With any amount of luck, there will be a beam in the vicinity that the GC can fir out to to accommodate the conduit. It would be an easy 90 and kick from the joist cavity onto the beam.


----------



## PlugsAndLights (Jan 19, 2016)

99cents said:


> I quoted a job where I need to take quite a few circuits off the main panel and move them to a sub. If I can get pipe in there it saves running a bunch of individual cables.

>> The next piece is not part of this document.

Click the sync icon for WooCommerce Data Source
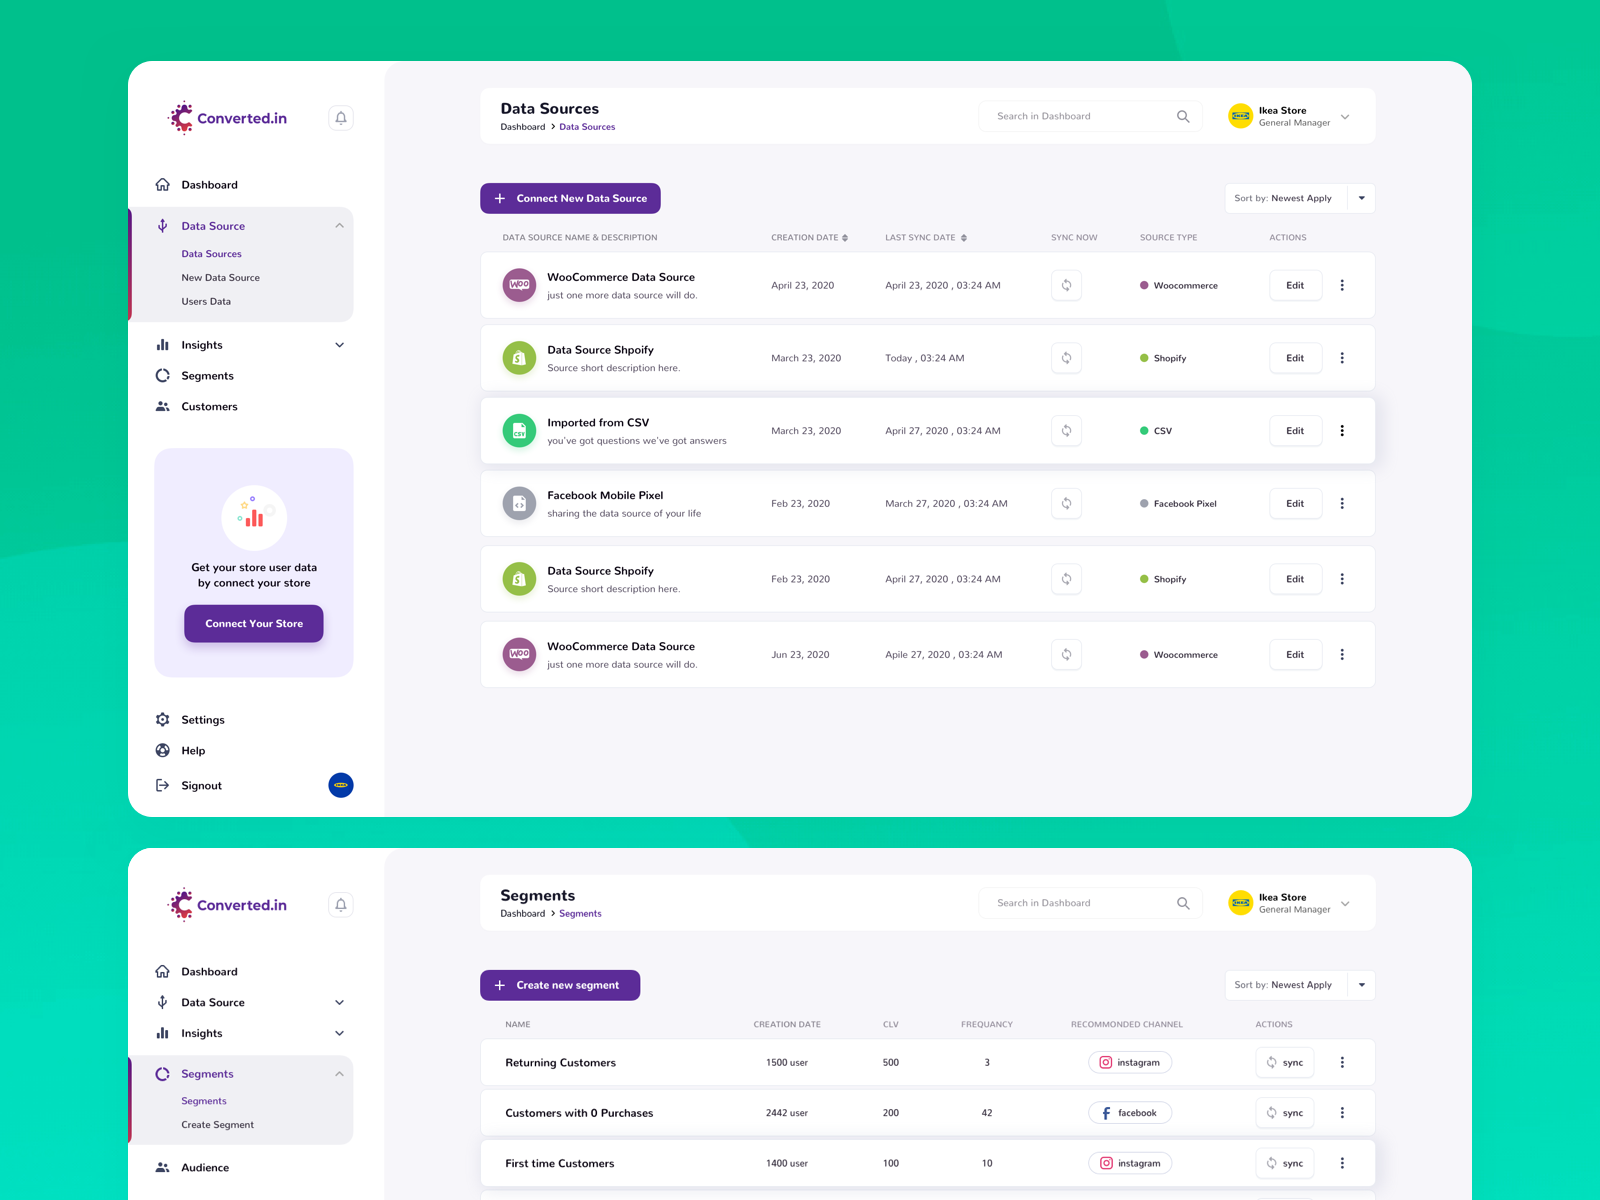 pyautogui.click(x=1066, y=285)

If you go this route, you may want to visit table 5C : ampacity 
correction for more than 3 conductors. 
P&L


----------



## active1 (Dec 29, 2009)

splatz said:


> Actually the shallow bulkhead mentioned in the first post might be the best way to go, especially if it's a long straight run along one wall. Let's say you could do what you need to do with 1" EMT. Strap the EMT to the bottom of the joists, and nail up doubled 2x4's like giant running boards along the EMT on either side. Just a little extra work to drywall and you have a nice soffit, you could put lotus lights in there, probably room for a spare conduit too, but it would probably be fishable in the future if you needed to. The more I think about it the more I like that for a basement.


Basements in Chicagoland is very common. 
That would be a good bid question about open ceiling or hardlid.
Often new construction basements were left unfinished.
If nobody cared conduits were surface mounted with j-boxes on the joists bottoms scattered. More often the GC would specify no surface mounted in much of the space. There would normally be a mechanical area to be a future soffit with HVAC, plumbing, and gas mechanicals. It would be a lot more than 1 conduit here or there. Never in my life have I seen an EC fir wood around conduit in an open cieling. Many times had to rework existing off joist bottom, had carpenders drop cieling height or build a soffit.

The 1st floor cieling is harder if you have a 2nd floor.
Can't always go up or down. Such as can light down a long hall. What are you going to do. Fir down the entire 1st floor? Or make decorative boxes connecting lights and fans?